EXTRAIT FOURNI:
******

La première question à lui poser était : “Vas-tu supporter de rester assis sur le siège du passager du­rant 8 000 km ?” Ce à quoi il répondait par… la même interrogation. Nous décidions donc de par­tir avec deux autos identiques, des Porsche 964 Carrera 2 cabriolet (pourquoi pas ?) pour leur côté indestructible et leur gueule de « Classics ». Gérard avait disputé le championnat de France GT en Groupe 3 avec sa 2.7 Carrera RS en 1 973. Et nous, comme notre magazine Ferdinand en atteste, sommes des fous de Porsche depuis toujours. Nous avons confié les deux autos en révision à Éric Séchaud (Tél. : 02 3 1 2 1 04 18) et Pirelli les a gentiment équipées de pneus PZéro, très confortables et silencieux à l’usage, sur piste comme sur route, même au-delà des 200 km/h. La clim de ma 911 étant vide, je me disais que je la ferais recharger là-bas … Pas de bol, en Alaska, les deux garages consul­tés m’ont ri au nez façon “la dernière clim que l’on a rechargée, c’était. .. laissez-moi compter …” Bref, ce n’était pas le bon endroit. Et ensuite, c’était trop tard : une fois le top départ donné, nous n’allions pas nous arrêter pour si peu.
Pourtant, quand nous avions laissé les autos au Havre, aux Transports Duboc pour les mises en container, nous nous étions déjà aperçus que le chauffage était bloqué ou­vert à fond. Là aussi, trop tard pour intervenir. Chauffage à fond et sans clim, c’était parfait pour l’Alas­ka, mais pas pour la Floride en août. Qu’importe, les deux autos embarquaient ainsi pour Seattle, faute de transport direct jusqu’en Alaska. Nous allions découvrir sur place qu’août et septembre sont la li­mite pour acheminer par voie de mer autoS, matériel et vivres là-haut avant l’hiver et la glace. Bref, parties mi-juin du Havre, les autos arrivaient le 5 août au port de Tacoma, au sud de Seattle. Nous apprenions alors que la loi américaine interdit de dédouaner un bien importé hors présence de son propriétaire et que cette formalité pouvait prendre dix jours. Pour avoir les autos à Anchorage avant septembre, il nous fallait donc aller aux États-Unis au plus vite. Gérard gagnait Los Angeles pour tra­vailler tandis que je filais à Seattle le 18 pour tenter de faire accélérer la procédure. Restait à trouver un moyen de rejoindre Anchorage à 3 795 km de route. Terre ou mer ? Là, par égard pour son dos, Gérard votait pour l’option bateau. Et j’acquiesçais. Mais quand, le 20 août, les 911 furent dédouanées, il fallut encore attendre trois jours leur dépotage.

******

DONNÉES FOURNIES:
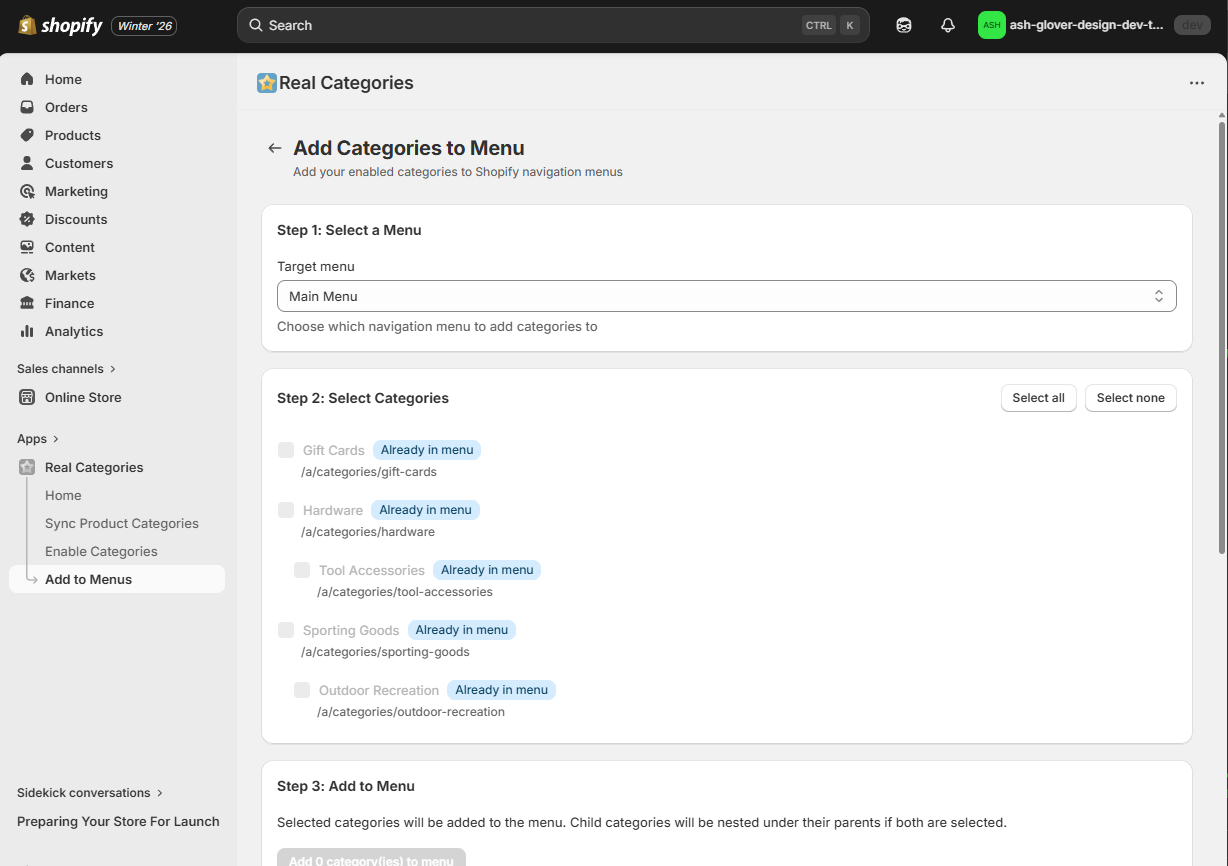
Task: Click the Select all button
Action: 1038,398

******

CONSIGNES ÉCRITES:
(A) Dans l'extrait sur le voyage en Porsche 911, à quelle date les deux autos arrivaient-elles au port de Tacoma ?
(B) Rédigez la suite du récit de voyage en Porsche 911, à partir de sa dernière phrase.

RÉPONSES ATTENDUES:
(A) Le 5 août.

(B)
Nous nous sommes alors dit que le bateau était le moyen le plus sûr (mais le plus long) pour parvenir à Anchorage et notre point de départ. Immédiatement, les propositions fusaient : transporteurs, brokers et agents de tout poil se manifestaient. Le problème ? toutes les offres se ressemblaient, mais concouraient sur le temps de transport, critère essentiel pour nous. Un peu au pif, on choisissait celui qui semblait le plus sérieux et qui nous garantissait qu’en prenant les Porsche le 20 août, elles seraient livrées le 28. Las, une fois le transport payé, nous recevions une confirmation de la compagnie maritime, assurant d’une arrivée du bateau le … 4 septembre. L’arnaque était parfaite. Panique à bord, appel et menaces : ” Mais je ne vous ai jamais garanti de date …” L’arrivée à Miami étant prévue entre le 4 et le 6 septembre, cela n’était bien entendu pas possible.

MALGRÉ PLUS DE 8 000 KM AU MENU, NOUS NOUS OFFRONS UN GALOP D’ESSAI, ENTRE HAINES ET ANCHORAGE, SUR 1 200 KM. QUEL BONHEUR !

L’ESPRIT FAR WEST SANS DOUTE…
Heureusement, un vieux monsieur, de la compagnie nationale des ferries d’Alaska, nous donnait sans raison un bon coup de main.
« En vingt ans, je n’ai jamais vu un bateau faire Seattle-Anchorage en six jours de mer. Ce sont des escrocs. On trouve de tout dans nos coins. L’esprit Far West, sans doute… Je peux peut-être encore vous trouver deux places sur un ferry qui vous déposerait, dans quatre ou cinq jours, à Haines, à 1 200 km d’Anchorage. Cela vous irait ? » Oui, mais nous avons payé 2 700 $ à l’escroc… « Très simple, vous le menacez d’un rapport de fraude sur www.transportreviews.com et cela devrait s’arranger ».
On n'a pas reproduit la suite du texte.